Chapter 36 °Isak

1.5K 121 20
                                    

🎧 Mulmed : Surrender - Natalie Taylor

Vote kalian sangat berarti!

***

Ketika mulutmu berubah tajam layaknya belati, maka saat itu lah hatiku mulai mati.

***

"Kok bisa kejadian kayak gini, sih? Karena Aksa, ya? Brengsek! kerjaannya cuman bikin orang nangis!"

Di balik jaket kulit milik Sergio, Ayris bungkam--tak berminat untuk menanggapi penuturan cowok itu. Biasanya, dia akan marah setiap kali nama Aksa dihina. Namun, sekarang tidak. Seolah Ayris meng-iyakan bahwa pacarnya itu memang orang yang brengsek. Sangat brengsek.

Gadis itu mendongakkan kepalanya, berusaha membendung agar air matanya tidak luruh lagi. Matanya sudah membengkak. Dia lelah hanya untuk sekadar menitihkan satu tetes saja.

Tanpa aba-aba, Sergio menarik dagu Ayris agar mata mereka saling bertemu. "Hm ... nggak papa kalau lo nggak mau cerita. Tapi stop nangis, ya?"

Samar-samar, Ayris mengangguk. Selanjutnya, ia mendekatkan tubuhnya kepada Sergio. Ayris memdekapnya, dia ingin meminjam dada cowok itu sebentar. Sebentar saja, sampai hatinya membaik.

"Minum dulu, gih.
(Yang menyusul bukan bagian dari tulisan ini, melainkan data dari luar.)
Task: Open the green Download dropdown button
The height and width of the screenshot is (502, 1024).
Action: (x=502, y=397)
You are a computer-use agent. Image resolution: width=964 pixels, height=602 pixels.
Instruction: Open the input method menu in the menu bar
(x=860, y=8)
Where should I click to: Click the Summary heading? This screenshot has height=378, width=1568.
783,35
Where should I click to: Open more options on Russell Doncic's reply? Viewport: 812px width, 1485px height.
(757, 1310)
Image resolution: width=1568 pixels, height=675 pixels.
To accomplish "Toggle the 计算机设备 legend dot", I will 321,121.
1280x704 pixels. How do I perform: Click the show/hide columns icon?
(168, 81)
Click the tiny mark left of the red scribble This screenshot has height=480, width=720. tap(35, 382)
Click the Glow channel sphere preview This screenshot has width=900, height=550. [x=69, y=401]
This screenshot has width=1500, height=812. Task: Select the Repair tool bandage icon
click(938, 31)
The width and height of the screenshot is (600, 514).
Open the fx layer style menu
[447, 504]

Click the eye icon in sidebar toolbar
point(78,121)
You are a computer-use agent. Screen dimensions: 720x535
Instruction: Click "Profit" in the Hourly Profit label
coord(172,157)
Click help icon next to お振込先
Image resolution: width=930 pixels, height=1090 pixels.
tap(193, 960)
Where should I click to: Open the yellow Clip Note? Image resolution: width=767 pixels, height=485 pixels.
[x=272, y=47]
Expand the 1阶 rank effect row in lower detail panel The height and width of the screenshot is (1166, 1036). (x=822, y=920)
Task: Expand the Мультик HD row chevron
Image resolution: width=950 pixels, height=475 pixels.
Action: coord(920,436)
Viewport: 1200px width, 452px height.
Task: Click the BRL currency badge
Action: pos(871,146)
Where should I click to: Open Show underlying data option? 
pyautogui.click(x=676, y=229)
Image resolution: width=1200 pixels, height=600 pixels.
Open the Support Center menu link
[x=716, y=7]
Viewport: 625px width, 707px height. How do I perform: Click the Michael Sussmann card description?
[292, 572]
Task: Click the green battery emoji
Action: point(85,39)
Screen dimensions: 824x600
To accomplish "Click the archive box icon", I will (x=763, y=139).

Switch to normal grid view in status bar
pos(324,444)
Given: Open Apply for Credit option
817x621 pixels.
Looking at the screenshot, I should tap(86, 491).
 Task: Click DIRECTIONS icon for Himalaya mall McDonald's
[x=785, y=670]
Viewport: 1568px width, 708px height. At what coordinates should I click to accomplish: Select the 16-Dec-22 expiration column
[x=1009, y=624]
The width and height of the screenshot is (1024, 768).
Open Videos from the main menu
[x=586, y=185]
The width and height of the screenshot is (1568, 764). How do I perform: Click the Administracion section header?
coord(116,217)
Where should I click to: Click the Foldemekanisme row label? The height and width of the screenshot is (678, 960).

Biar badan lo agak angetan." Sergio menyodorkan kopi panas yang sudah dipesannya. Ya, setelah dari Taman Fedora, Sergio berhasil menepikan Ayris ke Kafe Florian. Tujuannya satu, menenangkan gadis berpipi chubby itu.

Fyi, suasana Kafe Florian cukup sepi karena hari semakin larut. Hanya ada segelintir orang yang masih di sana lantaran terjebak hujan yang tak kunjung berhenti.

Ayris menyeduh coffe late yang diberikan Sergio, lalu perlahan meneguknya. Benar saja, tenggorokannya menjadi lebih hangat. Rasa dingin yang menjalar di sekujur tubuhnya pun kian memudar.

"Makasih ya, Kak ..." ucapnya setelah menghabiskan satu gelas kopi. "Makasih udah nolongin gue. Sumpah, tadi gue takut banget. Kalau nggak ada lo, gue mungkin udah mati kedinginan di taman itu."

"Udah sepantasnya gue melindungi cewek yang gue suka," balas Sergio dengan tatapan yang sulit diartikan.

Menundukkan kepalanya, Ayris merasa bersalah karena tidak bisa membalas perasaan yang dimiliki Sergio untuknya. Begitu tulus, namun tak bisa membuat hatinya luluh.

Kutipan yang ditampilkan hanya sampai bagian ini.